Large and small-scale sculptures in wood, charred wood, bronze and iron in addition to pigment works on paper, explore the breadth of Nash’s established practice with a focus on his three primary materials: wood, metal and pigment.
Nash has developed his sculpted work consistently over the last five decades, placing trees at the centre of his exploration. His intimate knowledge of their characteristics, both in life and in the process of change that continues after their being cut down, has informed his artistic development. Nash carefully chooses the way he treats the wood, allowing its natural qualities to inform the final shape of the work. Meanwhile, the effect of charring some of his wooden sculptures varies according to species: ‘charred beech, charred oak and charred tulip are not the same black; charred mahogany adds an evident colour to black’, says David Nash.

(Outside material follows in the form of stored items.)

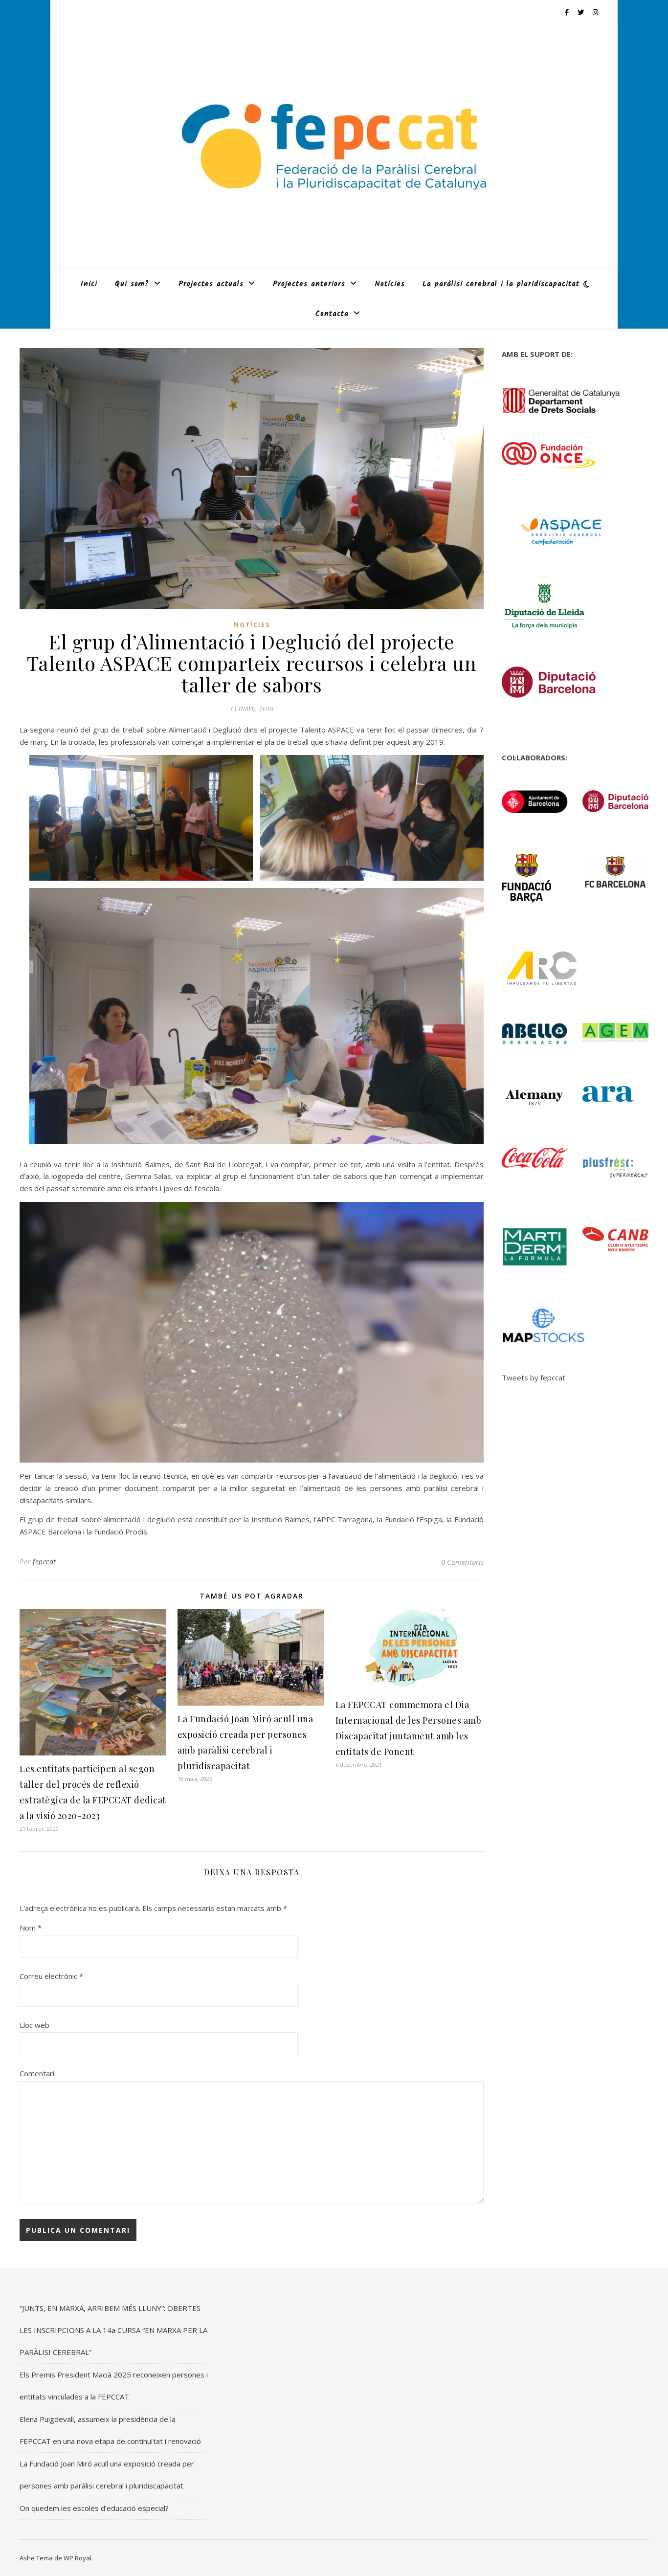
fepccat (44, 1561)
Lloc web (34, 2025)
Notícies (390, 284)
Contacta (332, 314)
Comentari (37, 2073)
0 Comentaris (462, 1562)
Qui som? (132, 284)
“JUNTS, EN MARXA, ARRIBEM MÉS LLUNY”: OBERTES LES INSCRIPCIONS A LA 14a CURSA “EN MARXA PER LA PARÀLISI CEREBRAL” (113, 2330)
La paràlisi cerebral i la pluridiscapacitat (501, 284)
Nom (31, 1927)
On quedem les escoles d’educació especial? (94, 2508)
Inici (89, 284)
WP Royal (77, 2558)
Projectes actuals (211, 284)
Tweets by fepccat (533, 1377)
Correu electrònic (51, 1976)
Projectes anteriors (309, 284)
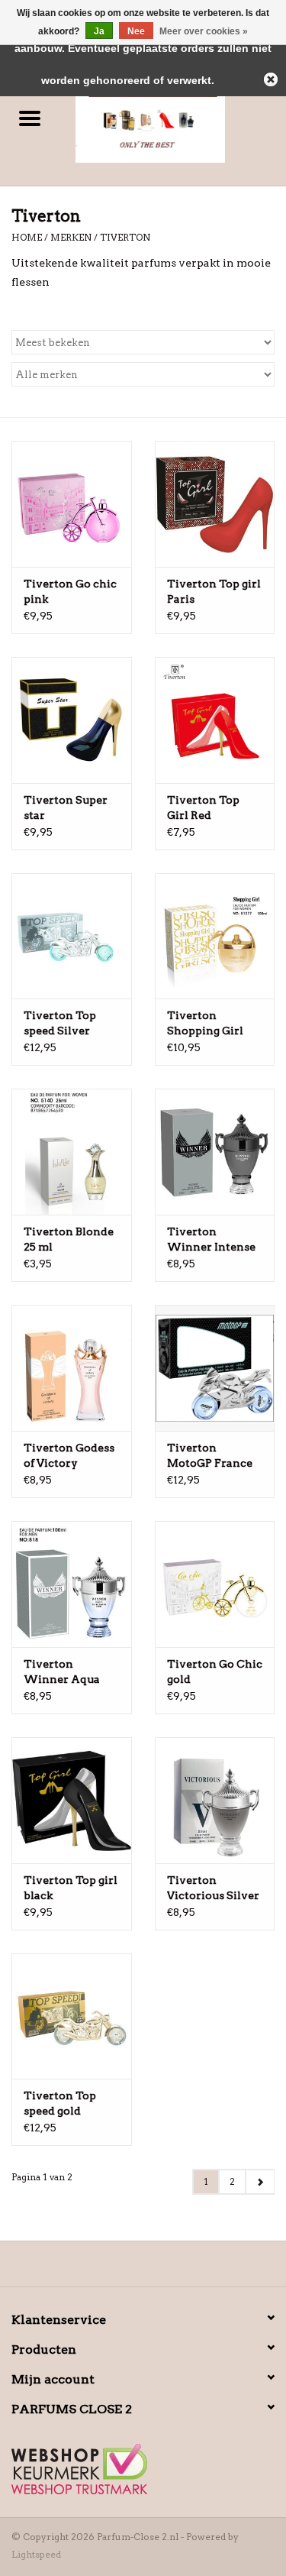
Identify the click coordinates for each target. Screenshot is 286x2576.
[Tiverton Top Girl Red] (215, 720)
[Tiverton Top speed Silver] (71, 936)
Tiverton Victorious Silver (213, 1887)
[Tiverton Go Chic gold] (215, 1584)
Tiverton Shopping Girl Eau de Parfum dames (205, 1023)
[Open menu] (29, 117)
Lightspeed (36, 2554)
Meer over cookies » (203, 31)
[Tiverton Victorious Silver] (215, 1800)
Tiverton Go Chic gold (214, 1671)
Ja (99, 31)
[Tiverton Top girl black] (71, 1800)
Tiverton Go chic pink (70, 591)
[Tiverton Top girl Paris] (215, 504)
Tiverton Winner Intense (211, 1239)
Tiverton (125, 237)
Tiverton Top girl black (70, 1887)
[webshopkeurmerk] (143, 2469)
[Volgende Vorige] (260, 2182)
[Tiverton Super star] (71, 720)
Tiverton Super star (66, 807)
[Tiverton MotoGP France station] (215, 1368)
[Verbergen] (270, 79)
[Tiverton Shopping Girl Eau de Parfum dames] (215, 936)
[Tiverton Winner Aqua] (71, 1584)
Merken (71, 237)
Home (26, 237)
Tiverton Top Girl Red (203, 807)
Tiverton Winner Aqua (62, 1671)
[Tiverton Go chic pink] (71, 504)
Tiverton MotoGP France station (209, 1456)
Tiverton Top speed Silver (60, 1023)
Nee (136, 31)
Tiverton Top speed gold (60, 2103)
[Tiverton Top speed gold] (71, 2016)
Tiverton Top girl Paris (214, 591)
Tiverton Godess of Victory (69, 1455)
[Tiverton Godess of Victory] (71, 1368)
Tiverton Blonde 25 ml (69, 1239)
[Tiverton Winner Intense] (215, 1152)
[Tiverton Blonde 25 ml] (71, 1152)
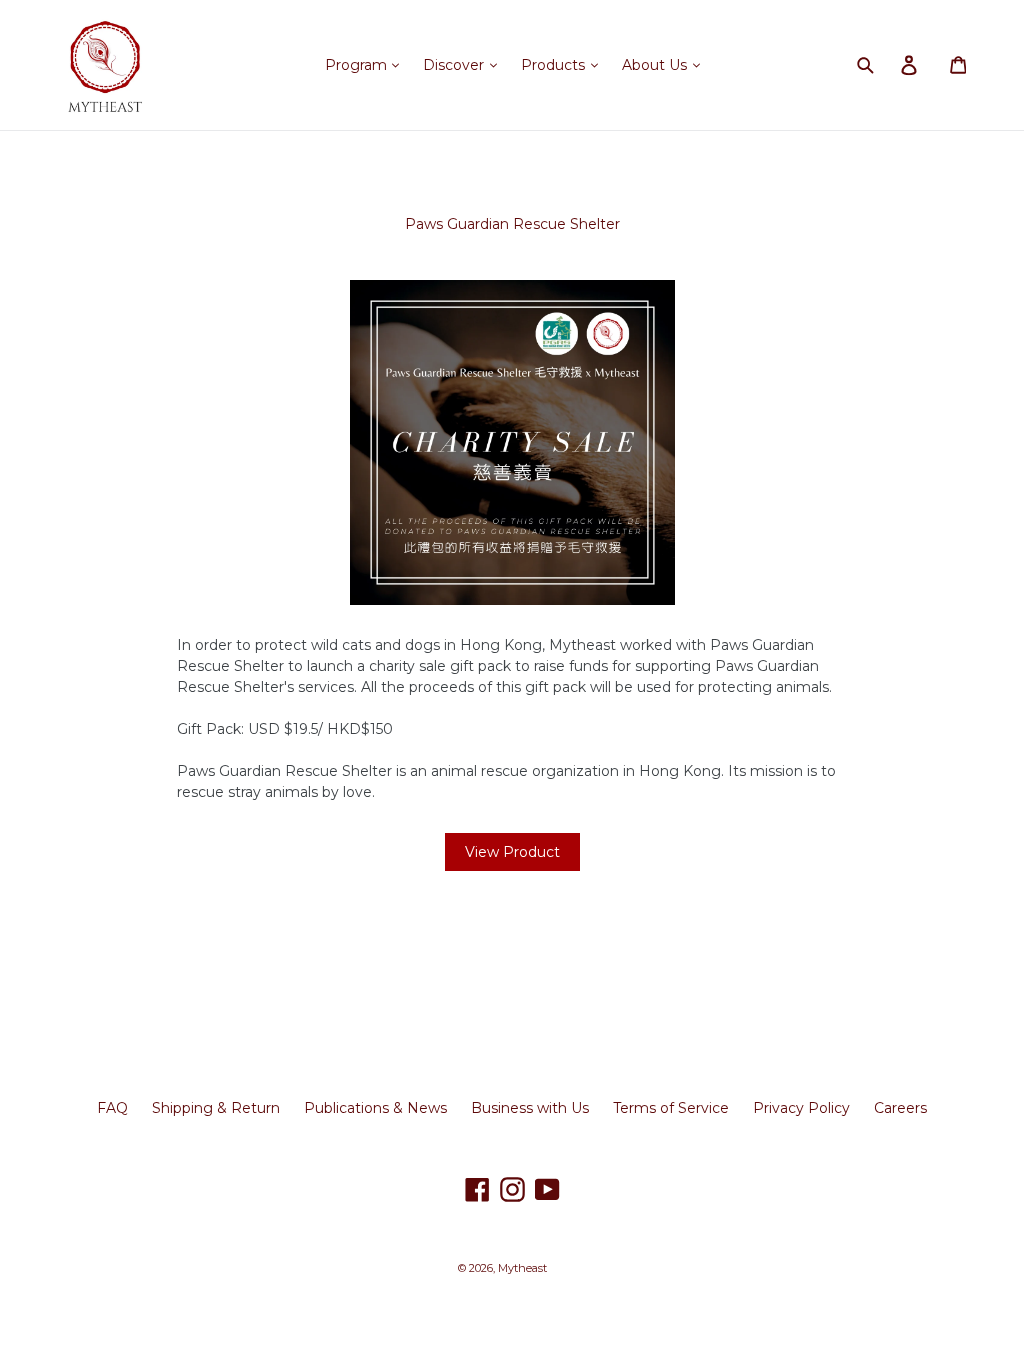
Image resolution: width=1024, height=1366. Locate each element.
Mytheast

If Nash’s wooden sculptures are rooted in the life cycle of a tree, his interest in metal stems from its origins and its subsequent transformation through being heated and melted. Iron, for example, is formed by one of nature’s most elemental processes and is extracted through high temperatures. Nash’s metal works explore fundamental shapes such as the cross, or expertly mimic the surface of his charred wooden sculptures, which are then cast in bronze.
Drawing has always been an important element of Nash’s practice. Interested in the nature of pigment itself, he often allows it to dictate the form of the image (‘colour-form’). The raw pigment is applied directly to paper through an energetic process and halos of colour around the main shape are deliberately left on the paper. Elsewhere, Nash observes forms and colours in nature, such as the change in the colour of oak leaves in spring from orange through yellow to bright green.
Trees are made of earth, air and water; three primary elements which David Nash often complements with fire, by charring the surface of his wooden sculptures. As Nash states, earth represents material, air represents space, water represents movement and fire represents light. Nash allows the four primary elements to inform his entire practice, whether it be in the form of wood, metal or pigment on paper.